With that practical question out of the way, the next for fans may be: How's his fitness? His player side is happy to report that coaching at his McBride's Attacking Soccer Academy keeps him in pretty good shape.
"I'm not game-fit, but I'm probably more fit then I was in my last season [with the Chicago Fire], because my body shut down for two months," recalled McBride. "The sharpness is going to be a question, but the fitness side should be fine."
So if he's in no way thinking comeback, how did McBride come to be suiting up for ninth-division Wembley when Langford visit Vale Farm for an August 11 FA Cup extra preliminary-round tilt?
He was recruited into the appearance by Wembley technical director Terry Venables and corporate sponsor Budweiser to help mentor the 66-year-old semi-pro club's young squad.
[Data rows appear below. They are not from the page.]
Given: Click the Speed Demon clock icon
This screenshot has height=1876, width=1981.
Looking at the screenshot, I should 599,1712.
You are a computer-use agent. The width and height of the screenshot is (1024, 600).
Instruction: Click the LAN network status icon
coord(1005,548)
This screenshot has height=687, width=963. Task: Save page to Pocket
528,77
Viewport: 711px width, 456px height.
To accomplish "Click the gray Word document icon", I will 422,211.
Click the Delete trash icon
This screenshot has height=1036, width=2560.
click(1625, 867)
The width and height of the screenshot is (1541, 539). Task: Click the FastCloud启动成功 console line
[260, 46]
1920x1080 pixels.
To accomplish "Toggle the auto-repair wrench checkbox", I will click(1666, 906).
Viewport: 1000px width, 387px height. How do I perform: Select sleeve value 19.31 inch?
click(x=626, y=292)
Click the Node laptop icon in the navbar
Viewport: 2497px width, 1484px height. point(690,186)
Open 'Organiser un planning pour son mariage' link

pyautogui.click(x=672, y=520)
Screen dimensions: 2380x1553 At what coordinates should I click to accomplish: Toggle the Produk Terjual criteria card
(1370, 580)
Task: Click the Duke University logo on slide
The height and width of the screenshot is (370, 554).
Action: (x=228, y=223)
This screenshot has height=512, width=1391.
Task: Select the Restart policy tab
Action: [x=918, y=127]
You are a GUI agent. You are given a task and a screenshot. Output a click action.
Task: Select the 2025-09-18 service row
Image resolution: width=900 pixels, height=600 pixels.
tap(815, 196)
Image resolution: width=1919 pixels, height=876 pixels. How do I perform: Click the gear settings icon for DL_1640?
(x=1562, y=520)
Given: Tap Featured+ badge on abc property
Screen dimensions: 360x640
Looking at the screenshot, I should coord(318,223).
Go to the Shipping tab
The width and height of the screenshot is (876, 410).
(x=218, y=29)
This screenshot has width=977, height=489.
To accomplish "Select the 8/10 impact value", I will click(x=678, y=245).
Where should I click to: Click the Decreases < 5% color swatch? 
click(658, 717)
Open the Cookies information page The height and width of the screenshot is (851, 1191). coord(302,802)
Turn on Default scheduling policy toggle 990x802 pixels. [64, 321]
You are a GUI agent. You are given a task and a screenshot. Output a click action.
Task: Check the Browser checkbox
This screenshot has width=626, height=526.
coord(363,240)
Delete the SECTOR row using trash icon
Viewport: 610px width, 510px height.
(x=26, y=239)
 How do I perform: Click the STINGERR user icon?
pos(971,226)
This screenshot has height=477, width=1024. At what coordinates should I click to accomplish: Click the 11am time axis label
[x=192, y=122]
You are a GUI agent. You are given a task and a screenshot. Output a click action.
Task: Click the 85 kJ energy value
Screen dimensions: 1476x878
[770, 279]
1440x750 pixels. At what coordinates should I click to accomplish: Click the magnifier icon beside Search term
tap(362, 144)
The brewing giant has provided funds to the club for use with infrastructure, personnel and improved facilities.
"I think Budweiser views this as an opportunity to help bring awareness to grassroots soccer and give Wembley a platform to move forward as a club, with the hopes of Wembley one day in the future completing for trophies," explained McBride. "When you're taking part with a club that's trying to build and compete and get into the FA Cup proper, you want to help out.
"The exciting thing for me is the passion about this game doesn't change. In fact, it's probably heightened in the sense that these players have a lot more limelight on them now. That means pressure, and that pressure is what comes when clubs and players get to a higher level. It's a great experience for them."
While the FA Cup appearance will essentially be a teaching moment in a project just underway, McBride also made it clear he and the other temporarily un-retired players will take the field with a clear mission to advance.
"Even though this is a long-term project and my involvement is short-term, the game comes first in the sense that it's what's most important for the club," said McBride. "For us as players, it's going to be about going out and doing the best we can to get the win."